▸ **Activity**
Your response should contain every record below, copied exactly.

▸ **Records to use**

+++++

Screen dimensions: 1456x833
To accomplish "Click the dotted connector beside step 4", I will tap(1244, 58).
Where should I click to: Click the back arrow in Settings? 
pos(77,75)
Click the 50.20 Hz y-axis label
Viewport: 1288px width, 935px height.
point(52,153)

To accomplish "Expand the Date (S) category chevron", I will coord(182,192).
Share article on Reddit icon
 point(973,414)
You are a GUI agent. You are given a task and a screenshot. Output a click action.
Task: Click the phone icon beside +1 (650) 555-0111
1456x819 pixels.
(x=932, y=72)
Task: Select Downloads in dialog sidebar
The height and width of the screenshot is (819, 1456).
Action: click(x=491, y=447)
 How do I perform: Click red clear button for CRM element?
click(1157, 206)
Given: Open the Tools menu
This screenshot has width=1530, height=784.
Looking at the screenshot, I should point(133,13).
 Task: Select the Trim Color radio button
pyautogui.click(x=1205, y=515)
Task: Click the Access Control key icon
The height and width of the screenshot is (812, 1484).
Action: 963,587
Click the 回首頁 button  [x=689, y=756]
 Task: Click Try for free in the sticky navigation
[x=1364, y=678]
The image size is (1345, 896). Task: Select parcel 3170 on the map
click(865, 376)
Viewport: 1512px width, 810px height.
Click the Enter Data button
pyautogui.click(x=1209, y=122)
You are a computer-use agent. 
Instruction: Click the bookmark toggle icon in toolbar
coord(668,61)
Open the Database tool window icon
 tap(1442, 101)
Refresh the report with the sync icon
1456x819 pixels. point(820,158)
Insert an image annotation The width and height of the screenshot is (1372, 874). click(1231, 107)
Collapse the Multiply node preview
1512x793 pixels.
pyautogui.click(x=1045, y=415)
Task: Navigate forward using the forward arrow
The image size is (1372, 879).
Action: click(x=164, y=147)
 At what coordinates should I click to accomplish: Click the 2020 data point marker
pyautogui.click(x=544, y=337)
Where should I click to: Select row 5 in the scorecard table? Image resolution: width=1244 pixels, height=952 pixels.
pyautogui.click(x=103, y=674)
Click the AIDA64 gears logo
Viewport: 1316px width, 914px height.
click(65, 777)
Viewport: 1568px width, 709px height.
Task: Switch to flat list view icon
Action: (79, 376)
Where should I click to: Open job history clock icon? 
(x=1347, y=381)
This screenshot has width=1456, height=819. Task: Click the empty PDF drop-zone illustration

+++++

▸ **Response to this exercise**
Screen dimensions: 1456x833
To accomplish "Click the dotted connector beside step 4", I will tap(1244, 58).
Where should I click to: Click the back arrow in Settings? 
pos(77,75)
Click the 50.20 Hz y-axis label
Viewport: 1288px width, 935px height.
point(52,153)

To accomplish "Expand the Date (S) category chevron", I will coord(182,192).
Share article on Reddit icon
 point(973,414)
You are a GUI agent. You are given a task and a screenshot. Output a click action.
Task: Click the phone icon beside +1 (650) 555-0111
1456x819 pixels.
(x=932, y=72)
Task: Select Downloads in dialog sidebar
The height and width of the screenshot is (819, 1456).
Action: click(x=491, y=447)
 How do I perform: Click red clear button for CRM element?
click(1157, 206)
Given: Open the Tools menu
This screenshot has width=1530, height=784.
Looking at the screenshot, I should point(133,13).
 Task: Select the Trim Color radio button
pyautogui.click(x=1205, y=515)
Task: Click the Access Control key icon
The height and width of the screenshot is (812, 1484).
Action: 963,587
Click the 回首頁 button  [x=689, y=756]
 Task: Click Try for free in the sticky navigation
[x=1364, y=678]
The image size is (1345, 896). Task: Select parcel 3170 on the map
click(865, 376)
Viewport: 1512px width, 810px height.
Click the Enter Data button
pyautogui.click(x=1209, y=122)
You are a computer-use agent. 
Instruction: Click the bookmark toggle icon in toolbar
coord(668,61)
Open the Database tool window icon
 tap(1442, 101)
Refresh the report with the sync icon
1456x819 pixels. point(820,158)
Insert an image annotation The width and height of the screenshot is (1372, 874). click(1231, 107)
Collapse the Multiply node preview
1512x793 pixels.
pyautogui.click(x=1045, y=415)
Task: Navigate forward using the forward arrow
The image size is (1372, 879).
Action: click(x=164, y=147)
 At what coordinates should I click to accomplish: Click the 2020 data point marker
pyautogui.click(x=544, y=337)
Where should I click to: Select row 5 in the scorecard table? Image resolution: width=1244 pixels, height=952 pixels.
pyautogui.click(x=103, y=674)
Click the AIDA64 gears logo
Viewport: 1316px width, 914px height.
click(65, 777)
Viewport: 1568px width, 709px height.
Task: Switch to flat list view icon
Action: (79, 376)
Where should I click to: Open job history clock icon? 
(x=1347, y=381)
This screenshot has width=1456, height=819. Task: Click the empty PDF drop-zone illustration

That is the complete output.